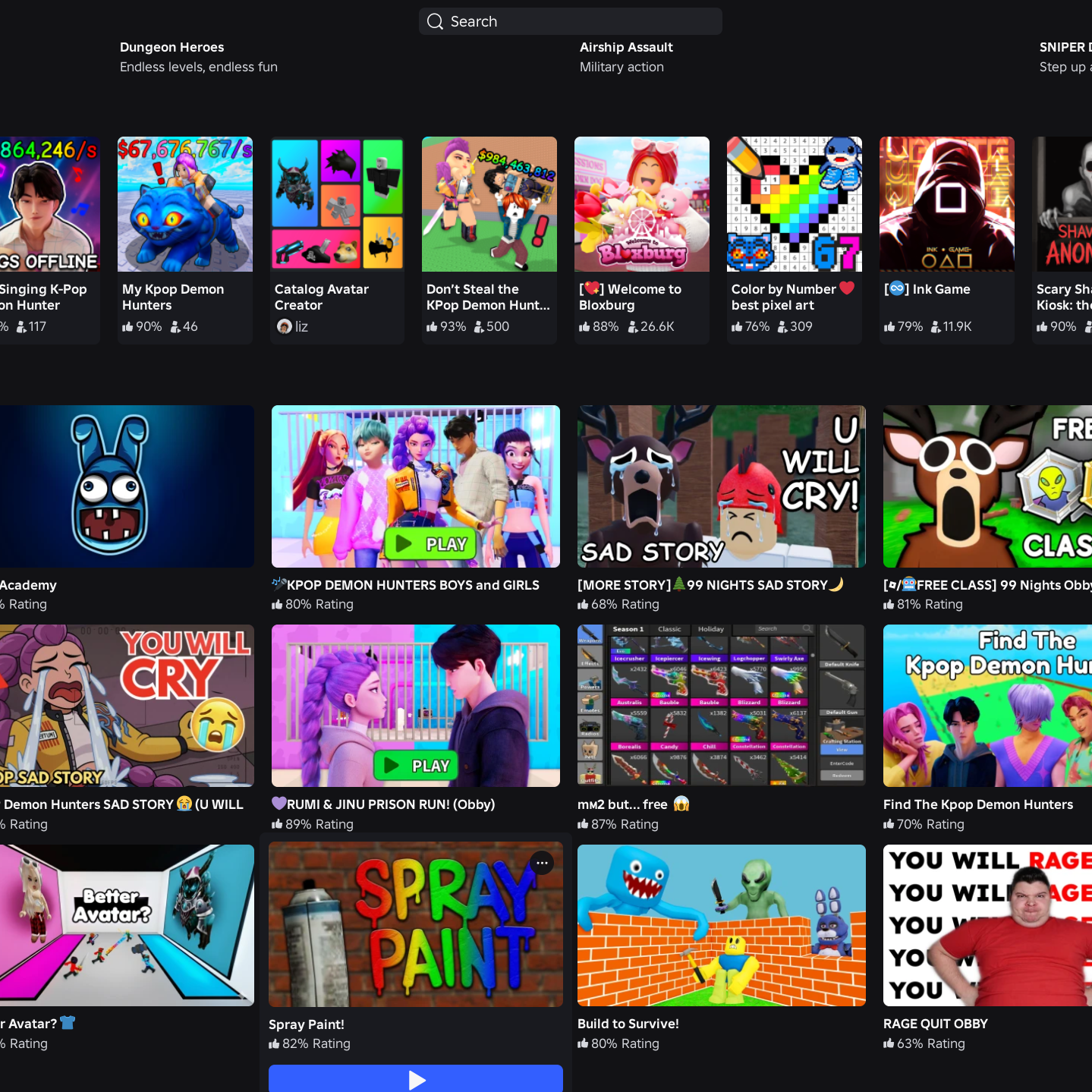Focus the Search input field
Viewport: 1092px width, 1092px height.
(571, 21)
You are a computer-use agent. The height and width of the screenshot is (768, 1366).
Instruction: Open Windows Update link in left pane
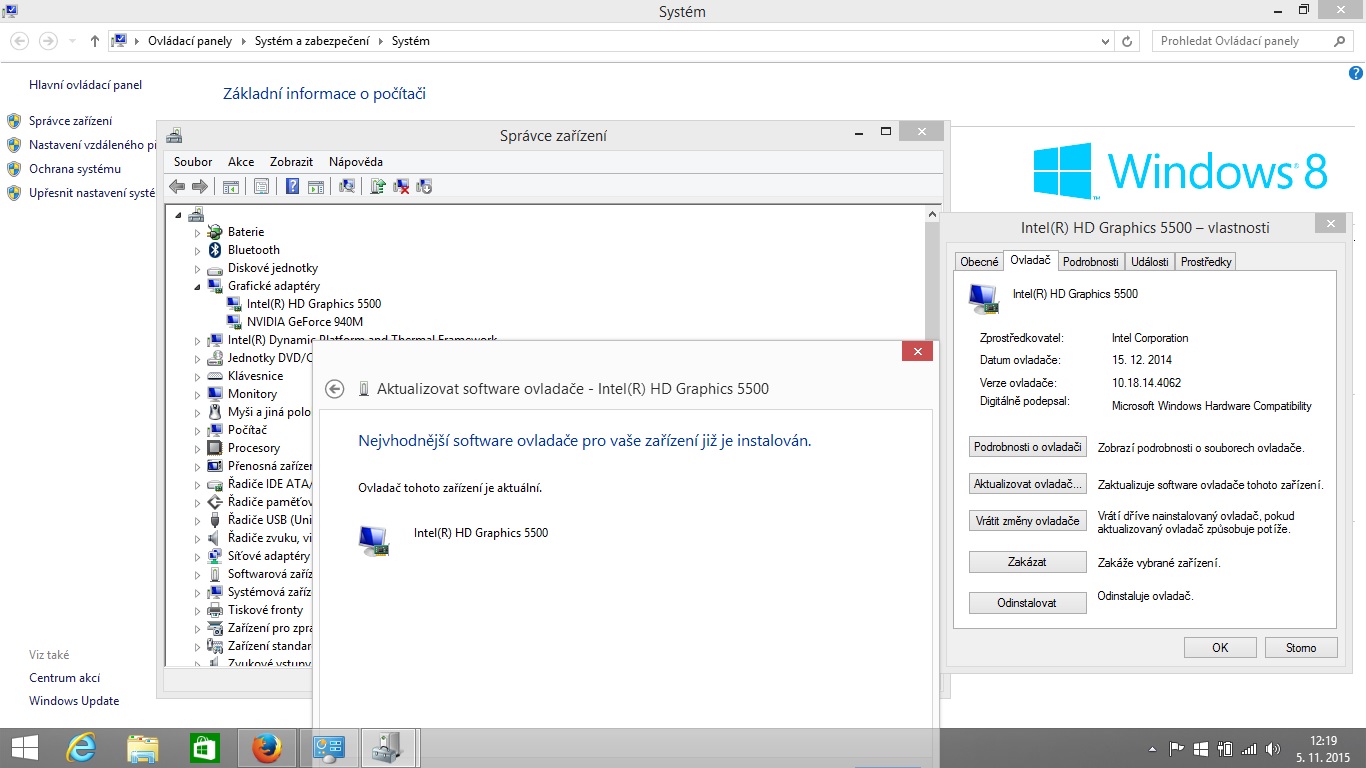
• • •
### Your assignment
Only the lines from the one containing "You are a computer-use" through the final line of the material should appear in the answer, copied exactly and without any picture.

### Response for this exercise
You are a computer-use agent. The height and width of the screenshot is (768, 1366).
Instruction: Open Windows Update link in left pane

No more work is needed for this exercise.